== Objetivo de la tarea ==
Copia sin ningún cambio el tramo del listado que empieza en la línea que contiene "This screenshot has" y termina en la línea que contiene "The height and width of the screenshot is (744, 984).", ambas incluidas.

== Datos proporcionados ==
- - - - -

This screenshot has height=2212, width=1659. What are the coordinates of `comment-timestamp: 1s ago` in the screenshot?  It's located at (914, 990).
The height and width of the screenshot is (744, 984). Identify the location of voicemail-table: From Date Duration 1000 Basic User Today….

- - - - -

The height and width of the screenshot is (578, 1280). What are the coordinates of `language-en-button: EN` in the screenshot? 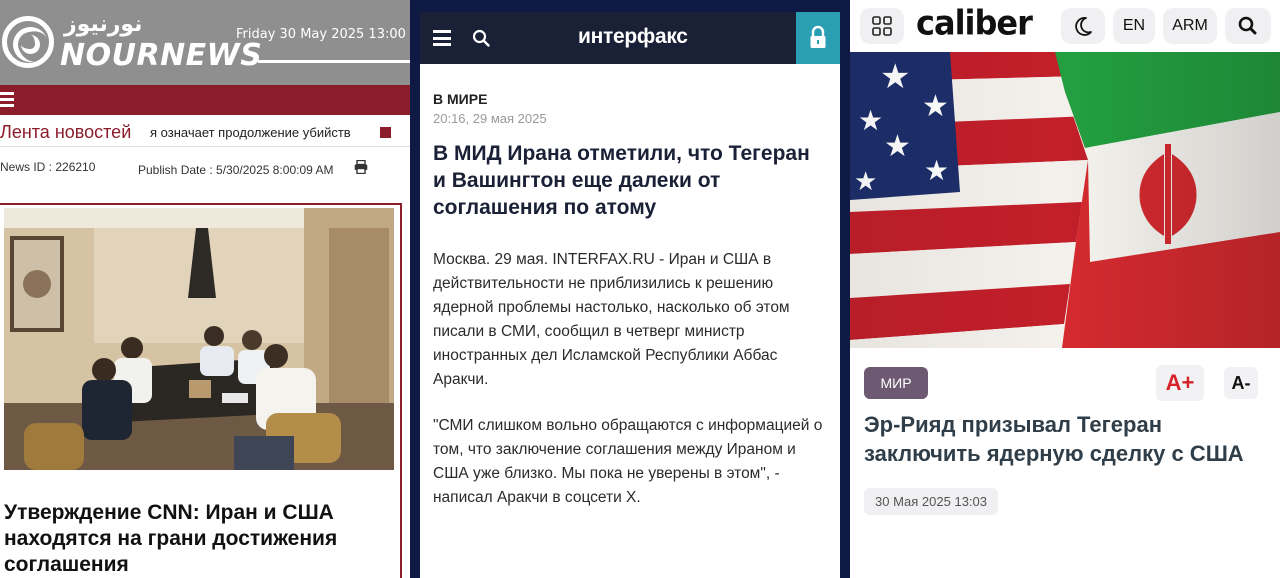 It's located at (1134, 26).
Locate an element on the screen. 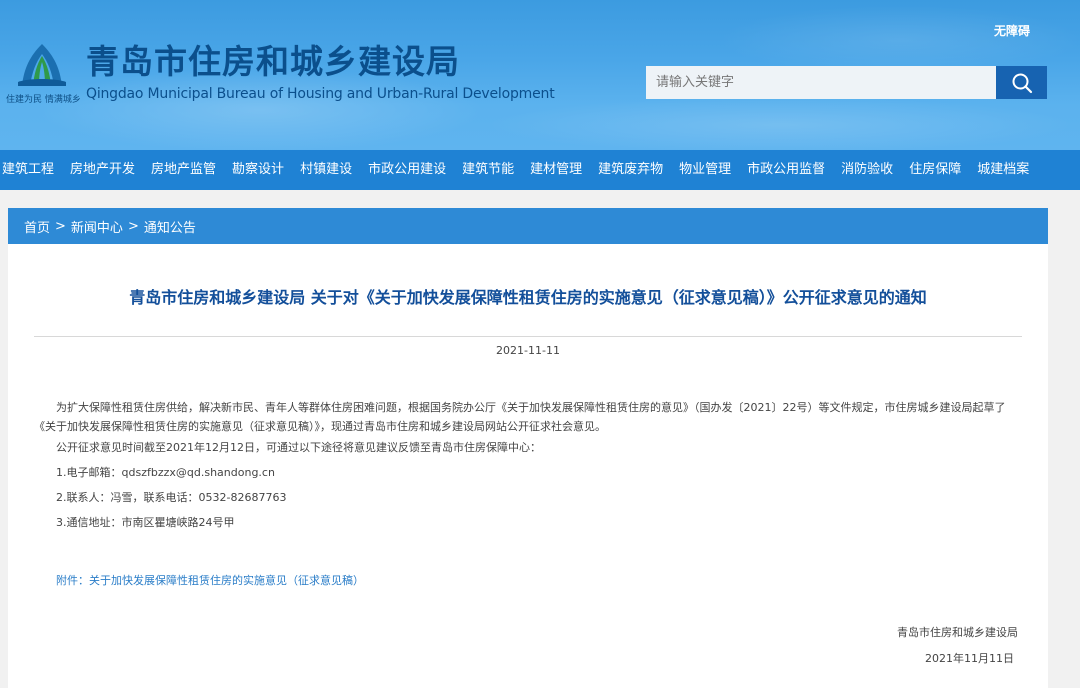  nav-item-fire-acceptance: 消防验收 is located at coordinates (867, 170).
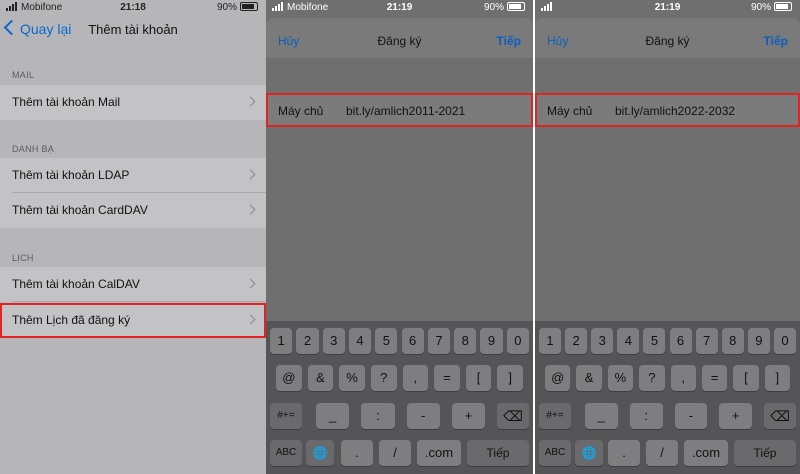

- - - - -

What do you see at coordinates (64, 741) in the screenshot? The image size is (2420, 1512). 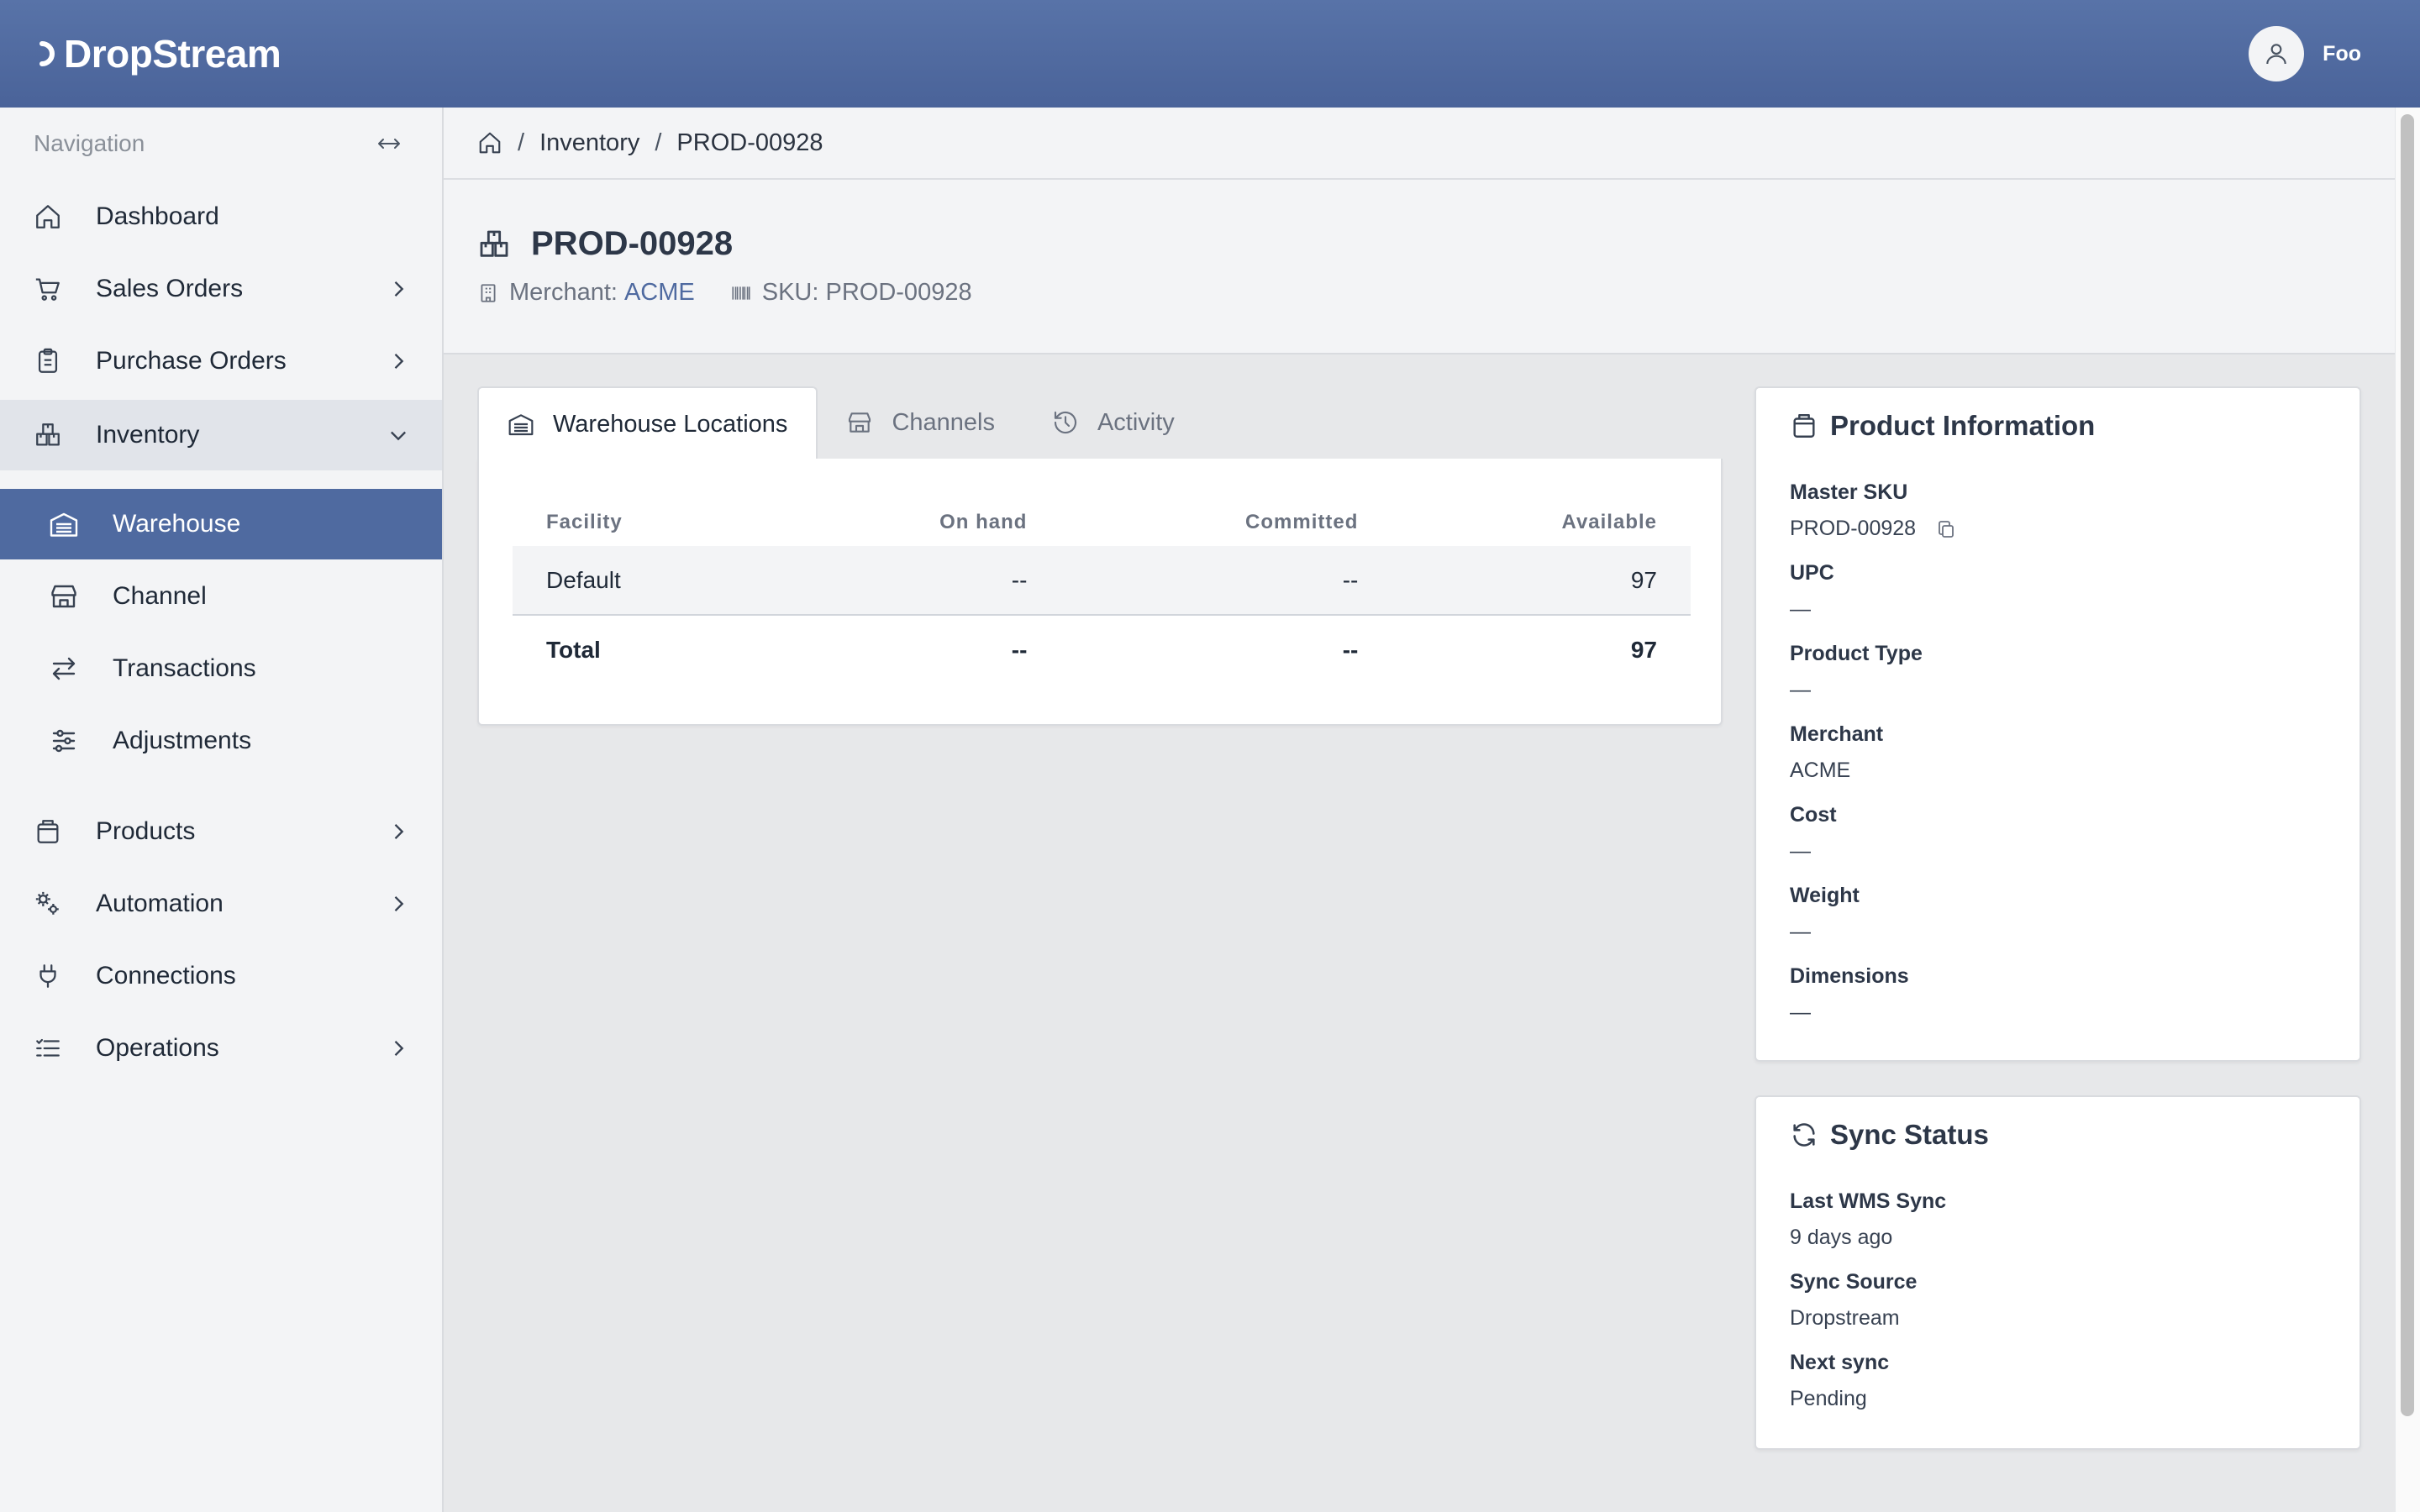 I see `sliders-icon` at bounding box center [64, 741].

- - - - -

== Respuesta propuesta ==
This screenshot has height=2212, width=1659. What are the coordinates of `comment-timestamp: 1s ago` in the screenshot?  It's located at (914, 990).
The height and width of the screenshot is (744, 984). Identify the location of voicemail-table: From Date Duration 1000 Basic User Today….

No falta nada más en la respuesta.